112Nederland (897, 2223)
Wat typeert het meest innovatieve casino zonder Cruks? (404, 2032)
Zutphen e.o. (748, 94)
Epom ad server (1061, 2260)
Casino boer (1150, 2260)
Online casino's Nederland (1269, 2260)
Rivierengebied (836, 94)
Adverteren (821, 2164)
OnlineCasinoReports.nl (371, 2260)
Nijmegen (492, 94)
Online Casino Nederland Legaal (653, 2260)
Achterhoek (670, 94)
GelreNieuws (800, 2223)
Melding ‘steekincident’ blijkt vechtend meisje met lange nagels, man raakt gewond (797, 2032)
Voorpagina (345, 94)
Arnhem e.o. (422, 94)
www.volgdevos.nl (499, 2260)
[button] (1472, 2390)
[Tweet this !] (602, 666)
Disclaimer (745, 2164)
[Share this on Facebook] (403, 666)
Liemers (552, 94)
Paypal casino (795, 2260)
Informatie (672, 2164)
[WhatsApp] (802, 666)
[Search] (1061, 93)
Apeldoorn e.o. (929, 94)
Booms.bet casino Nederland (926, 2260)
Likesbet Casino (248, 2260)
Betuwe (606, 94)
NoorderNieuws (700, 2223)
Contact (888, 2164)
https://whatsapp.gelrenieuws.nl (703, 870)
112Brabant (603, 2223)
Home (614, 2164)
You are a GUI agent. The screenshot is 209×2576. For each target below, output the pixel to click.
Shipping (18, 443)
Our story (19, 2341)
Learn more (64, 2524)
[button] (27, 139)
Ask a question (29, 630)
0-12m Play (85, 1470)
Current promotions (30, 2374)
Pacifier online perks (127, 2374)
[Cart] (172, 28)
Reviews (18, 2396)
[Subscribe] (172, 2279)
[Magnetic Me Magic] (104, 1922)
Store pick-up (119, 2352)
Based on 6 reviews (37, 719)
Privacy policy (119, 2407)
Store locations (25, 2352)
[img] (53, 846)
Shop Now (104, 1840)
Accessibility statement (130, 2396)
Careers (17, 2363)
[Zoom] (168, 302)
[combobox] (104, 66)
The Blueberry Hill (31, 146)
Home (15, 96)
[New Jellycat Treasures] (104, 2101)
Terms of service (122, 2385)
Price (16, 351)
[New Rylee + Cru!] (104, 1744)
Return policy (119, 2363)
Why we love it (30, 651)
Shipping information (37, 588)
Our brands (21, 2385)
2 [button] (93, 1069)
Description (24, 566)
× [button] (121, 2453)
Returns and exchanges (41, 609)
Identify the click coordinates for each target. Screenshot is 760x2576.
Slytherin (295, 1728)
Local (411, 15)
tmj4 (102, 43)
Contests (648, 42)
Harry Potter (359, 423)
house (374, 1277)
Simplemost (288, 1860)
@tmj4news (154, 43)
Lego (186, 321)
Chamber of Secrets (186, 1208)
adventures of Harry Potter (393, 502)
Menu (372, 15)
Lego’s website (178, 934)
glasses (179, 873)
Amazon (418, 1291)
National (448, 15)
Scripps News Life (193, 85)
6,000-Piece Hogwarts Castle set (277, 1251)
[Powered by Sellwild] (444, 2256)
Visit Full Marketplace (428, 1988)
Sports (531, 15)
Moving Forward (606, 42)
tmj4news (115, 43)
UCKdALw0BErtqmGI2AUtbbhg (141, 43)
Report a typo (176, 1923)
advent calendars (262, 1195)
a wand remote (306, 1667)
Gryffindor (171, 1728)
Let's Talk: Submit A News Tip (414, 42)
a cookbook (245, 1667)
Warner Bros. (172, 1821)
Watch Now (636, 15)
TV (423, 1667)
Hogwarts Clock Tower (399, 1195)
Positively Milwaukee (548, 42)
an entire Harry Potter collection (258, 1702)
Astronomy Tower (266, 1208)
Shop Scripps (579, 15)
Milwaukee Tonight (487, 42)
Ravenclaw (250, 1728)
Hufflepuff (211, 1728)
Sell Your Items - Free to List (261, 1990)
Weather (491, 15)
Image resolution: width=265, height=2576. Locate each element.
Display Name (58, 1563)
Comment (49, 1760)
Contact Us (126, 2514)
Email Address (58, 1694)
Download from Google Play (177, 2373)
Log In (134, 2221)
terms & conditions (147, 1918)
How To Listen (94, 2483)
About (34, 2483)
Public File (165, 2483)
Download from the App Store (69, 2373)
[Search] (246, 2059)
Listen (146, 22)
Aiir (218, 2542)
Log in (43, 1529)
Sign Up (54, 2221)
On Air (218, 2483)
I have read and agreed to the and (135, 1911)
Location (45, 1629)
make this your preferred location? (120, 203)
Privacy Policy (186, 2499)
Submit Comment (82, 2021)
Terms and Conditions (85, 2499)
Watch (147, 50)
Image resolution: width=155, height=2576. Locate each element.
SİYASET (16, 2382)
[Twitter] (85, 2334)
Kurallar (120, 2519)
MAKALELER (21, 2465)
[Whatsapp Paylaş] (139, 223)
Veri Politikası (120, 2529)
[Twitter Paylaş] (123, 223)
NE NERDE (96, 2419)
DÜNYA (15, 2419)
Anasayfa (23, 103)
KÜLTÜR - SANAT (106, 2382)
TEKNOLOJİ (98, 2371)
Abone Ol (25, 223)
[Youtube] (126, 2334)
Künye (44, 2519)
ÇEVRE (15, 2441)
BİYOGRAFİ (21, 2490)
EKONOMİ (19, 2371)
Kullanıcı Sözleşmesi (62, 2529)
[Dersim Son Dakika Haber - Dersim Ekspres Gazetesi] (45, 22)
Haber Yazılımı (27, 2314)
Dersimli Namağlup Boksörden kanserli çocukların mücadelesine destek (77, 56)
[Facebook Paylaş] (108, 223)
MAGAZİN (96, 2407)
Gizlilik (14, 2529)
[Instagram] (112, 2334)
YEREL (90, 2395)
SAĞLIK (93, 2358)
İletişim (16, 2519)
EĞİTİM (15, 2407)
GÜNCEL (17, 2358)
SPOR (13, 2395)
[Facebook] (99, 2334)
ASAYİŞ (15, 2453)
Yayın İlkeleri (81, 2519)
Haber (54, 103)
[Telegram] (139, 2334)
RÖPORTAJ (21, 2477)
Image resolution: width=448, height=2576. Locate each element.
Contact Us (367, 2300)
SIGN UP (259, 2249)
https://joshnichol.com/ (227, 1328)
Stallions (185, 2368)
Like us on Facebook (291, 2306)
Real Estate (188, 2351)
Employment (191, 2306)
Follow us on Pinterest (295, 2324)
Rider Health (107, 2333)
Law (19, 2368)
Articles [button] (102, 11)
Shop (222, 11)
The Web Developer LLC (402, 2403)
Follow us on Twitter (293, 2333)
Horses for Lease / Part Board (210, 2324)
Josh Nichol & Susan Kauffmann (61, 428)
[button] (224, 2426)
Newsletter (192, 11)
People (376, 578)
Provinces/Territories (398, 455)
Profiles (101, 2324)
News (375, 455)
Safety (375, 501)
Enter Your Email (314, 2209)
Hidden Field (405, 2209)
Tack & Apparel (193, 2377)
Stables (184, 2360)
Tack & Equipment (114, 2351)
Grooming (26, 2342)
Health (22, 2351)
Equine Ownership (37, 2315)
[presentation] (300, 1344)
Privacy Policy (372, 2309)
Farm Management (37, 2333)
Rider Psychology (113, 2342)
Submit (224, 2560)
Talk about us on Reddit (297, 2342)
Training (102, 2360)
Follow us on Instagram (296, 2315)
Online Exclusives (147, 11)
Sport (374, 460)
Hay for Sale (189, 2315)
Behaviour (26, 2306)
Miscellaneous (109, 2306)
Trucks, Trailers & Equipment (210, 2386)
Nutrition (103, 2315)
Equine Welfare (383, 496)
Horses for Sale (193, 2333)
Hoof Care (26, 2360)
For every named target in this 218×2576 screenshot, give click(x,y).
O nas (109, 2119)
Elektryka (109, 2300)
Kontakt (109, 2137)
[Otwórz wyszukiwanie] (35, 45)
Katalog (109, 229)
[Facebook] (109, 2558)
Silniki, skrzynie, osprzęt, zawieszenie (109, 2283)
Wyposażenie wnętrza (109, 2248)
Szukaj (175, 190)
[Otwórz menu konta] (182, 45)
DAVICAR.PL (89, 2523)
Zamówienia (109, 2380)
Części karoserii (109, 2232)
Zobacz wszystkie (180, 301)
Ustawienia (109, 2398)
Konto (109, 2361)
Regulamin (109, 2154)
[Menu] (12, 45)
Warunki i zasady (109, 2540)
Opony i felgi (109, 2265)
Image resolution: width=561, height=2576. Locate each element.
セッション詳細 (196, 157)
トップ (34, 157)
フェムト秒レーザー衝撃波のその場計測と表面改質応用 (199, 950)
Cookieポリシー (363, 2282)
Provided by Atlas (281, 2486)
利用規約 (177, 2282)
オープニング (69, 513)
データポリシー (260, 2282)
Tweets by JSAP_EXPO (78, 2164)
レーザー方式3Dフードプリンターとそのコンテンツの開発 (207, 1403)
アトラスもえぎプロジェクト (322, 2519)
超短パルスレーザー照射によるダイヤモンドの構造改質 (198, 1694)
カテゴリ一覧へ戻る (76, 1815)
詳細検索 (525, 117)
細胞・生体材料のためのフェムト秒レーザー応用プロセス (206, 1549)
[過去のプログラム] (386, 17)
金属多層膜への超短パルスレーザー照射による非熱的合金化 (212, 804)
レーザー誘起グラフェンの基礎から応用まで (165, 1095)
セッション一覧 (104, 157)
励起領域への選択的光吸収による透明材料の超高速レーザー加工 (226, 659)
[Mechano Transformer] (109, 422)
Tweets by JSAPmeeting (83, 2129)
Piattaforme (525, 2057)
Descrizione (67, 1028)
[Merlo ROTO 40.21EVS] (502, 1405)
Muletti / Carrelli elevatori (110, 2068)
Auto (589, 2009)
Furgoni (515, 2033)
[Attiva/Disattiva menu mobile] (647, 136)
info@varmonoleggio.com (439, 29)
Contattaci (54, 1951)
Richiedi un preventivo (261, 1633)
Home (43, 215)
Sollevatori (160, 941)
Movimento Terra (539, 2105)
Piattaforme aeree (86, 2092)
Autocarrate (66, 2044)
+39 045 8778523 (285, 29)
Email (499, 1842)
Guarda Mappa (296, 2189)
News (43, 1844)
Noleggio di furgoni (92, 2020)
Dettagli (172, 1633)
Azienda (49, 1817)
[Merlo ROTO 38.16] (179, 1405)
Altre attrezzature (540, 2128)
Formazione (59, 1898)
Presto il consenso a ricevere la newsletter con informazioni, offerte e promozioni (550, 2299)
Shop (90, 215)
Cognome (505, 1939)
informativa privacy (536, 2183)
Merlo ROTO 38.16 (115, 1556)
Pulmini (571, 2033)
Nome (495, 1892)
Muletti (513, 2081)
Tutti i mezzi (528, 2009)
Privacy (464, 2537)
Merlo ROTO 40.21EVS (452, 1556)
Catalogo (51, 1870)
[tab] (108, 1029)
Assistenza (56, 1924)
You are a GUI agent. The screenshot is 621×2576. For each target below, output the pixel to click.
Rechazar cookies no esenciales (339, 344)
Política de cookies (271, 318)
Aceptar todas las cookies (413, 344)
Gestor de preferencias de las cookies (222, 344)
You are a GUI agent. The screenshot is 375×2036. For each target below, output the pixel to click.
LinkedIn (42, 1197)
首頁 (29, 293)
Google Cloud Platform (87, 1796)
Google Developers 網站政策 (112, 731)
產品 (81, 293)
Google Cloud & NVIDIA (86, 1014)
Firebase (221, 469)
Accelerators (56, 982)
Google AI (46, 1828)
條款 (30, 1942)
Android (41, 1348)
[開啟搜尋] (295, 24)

### What to do
Only the lines above from the one with "Returns and exchanges (41, 609)" through the one with "On Air (218, 2483)" should be duplicated, character for character.

### Solution to this problem
Returns and exchanges (41, 609)
Identify the click coordinates for each target. Screenshot is 760x2576.
Slytherin (295, 1728)
Local (411, 15)
tmj4 (102, 43)
Contests (648, 42)
Harry Potter (359, 423)
house (374, 1277)
Simplemost (288, 1860)
@tmj4news (154, 43)
Lego (186, 321)
Chamber of Secrets (186, 1208)
adventures of Harry Potter (393, 502)
Menu (372, 15)
Lego’s website (178, 934)
glasses (179, 873)
Amazon (418, 1291)
National (448, 15)
Scripps News Life (193, 85)
6,000-Piece Hogwarts Castle set (277, 1251)
[Powered by Sellwild] (444, 2256)
Visit Full Marketplace (428, 1988)
Sports (531, 15)
Moving Forward (606, 42)
tmj4news (115, 43)
UCKdALw0BErtqmGI2AUtbbhg (141, 43)
Report a typo (176, 1923)
advent calendars (262, 1195)
a wand remote (306, 1667)
Gryffindor (171, 1728)
Let's Talk: Submit A News Tip (414, 42)
a cookbook (245, 1667)
Warner Bros. (172, 1821)
Watch Now (636, 15)
TV (423, 1667)
Hogwarts Clock Tower (399, 1195)
Positively Milwaukee (548, 42)
an entire Harry Potter collection (258, 1702)
Astronomy Tower (266, 1208)
Shop Scripps (579, 15)
Milwaukee Tonight (487, 42)
Ravenclaw (250, 1728)
Hufflepuff (211, 1728)
Sell Your Items - Free to List (261, 1990)
Weather (491, 15)
Image resolution: width=265, height=2576. Locate each element.
Display Name (58, 1563)
Comment (49, 1760)
Contact Us (126, 2514)
Email Address (58, 1694)
Download from Google Play (177, 2373)
Log In (134, 2221)
terms & conditions (147, 1918)
How To Listen (94, 2483)
About (34, 2483)
Public File (165, 2483)
Download from the App Store (69, 2373)
[Search] (246, 2059)
Listen (146, 22)
Aiir (218, 2542)
Log in (43, 1529)
Sign Up (54, 2221)
On Air (218, 2483)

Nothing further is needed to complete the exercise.